- _Source_

+++

# Trick For Cutting Stepped Molding



## MastersHand (Nov 28, 2010)

Ok as those of you know who have cut stepped moldings it can be very Frustrating. Not being able to see the back shoulder to cut to. Yes I have tried the cut a Miter measure from the shoulder to the tip of the Miter x2 Trick. You still end up with the pieces being to tight or loose.

I have the answer, I Doubt this is Original because I'm not that smart but I've never seen this done. Rip a board to 1 1/4" x 8'and put it up on your Chop Saw and set saw depth so it doesn't cut your board in half . Measure all your pieces and add extra in my case an inch. Set the saw to the left 45 Degrees cut the end of all your blanks. Now add 1.754 to all your Dimensions. 

Set a stop to the first dimension on your list or in my case type in the Dimension to the Tiger stop. Clip the molding on the front edge of the board and Push the molding gently so that the tip if the miter hits the stop.

Now a little experimenting and calculation is needed. My Tiger stop is referencing from the Blades inside at Ninety Degrees so you have to calculate from the Bias of the Miter to where 45 Degrees intersects so the stop reads from the outside tip of the Right hand miter. The numbers I'm giving are for the particular molding I'm using. 

You have to do the calculation to come up with the size to rip your board to and the number your going to add to all dimensions. My 1.754 is from the shoulder of the molding to the tip of the Miter x2 - a 32nd. Ok so now swivel the saw to the right 45 Degree . 

Take your pieces one at a time and clip them on the front of the board you ripped and secured and push them gently until tip of Miter hits the stop. Cut Away, now you most likely are going to have some small pieces like the one in my picture. Cutting these trapped between the blade and the stop is NO GOOD. 

So for these clip them on your board push tip of miter to stop and with a .05 Mechanical Pencil or a very sharp pencil if you don't like the Mechanical ones and mark next to the miter by the stop. Now remove stop or in my case send it away by typing in my favorite number 69. Now set your molding to that mark you just made and cut. After cutting all your pieces they slip right into panel with ease.

+++

- _Recorded information_
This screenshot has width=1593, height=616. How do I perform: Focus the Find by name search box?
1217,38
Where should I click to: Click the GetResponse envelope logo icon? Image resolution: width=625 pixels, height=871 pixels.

+++

- _Required tasks_
• a. Say whether each statement agrees with the post on cutting stepped molding. Answer yes or no for each, and quote the words from the post that decide it.
(i) The poster adds an extra inch when measuring the pieces.
(ii) The poster advises cutting small pieces while they are trapped between the blade and the stop.
(iii) The 1.754 figure is the distance from the shoulder of the molding to the tip of the miter, doubled, minus a 32nd.
• b. In the post on cutting stepped molding, what size does the poster rip the board to?
• c. Carry on the post on cutting stepped molding from the point where it stops.

- _Task-by-task outputs_
• a.
(i) Yes: "Measure all your pieces and add extra in my case an inch."
(ii) No: "Cutting these trapped between the blade and the stop is NO GOOD."
(iii) Yes: "My 1.754 is from the shoulder of the molding to the tip of the Miter x2 - a 32nd."

• b. 1 1/4" x 8'

• c.
This is a Production Method for speed and Accuracy. With that said remember to make sure each piece is seated squarely and against stop or line and your hands are clear of blade with every cut.make sure the board you use is thick enough to except the particular molding you are using and bottoms out and seats properly in this case 3/4".

Sent from my iPhone using Wood Forum


----------



## MastersHand (Nov 28, 2010)

MastersHand said:


> Ok as those of you know who have cut stepped moldings it can be very Frustrating. Not being able to see the back shoulder to cut to. Yes I have tried the cut a Miter measure from the shoulder to the tip of the Miter x2 Trick. You still end up with the pieces being to tight or loose.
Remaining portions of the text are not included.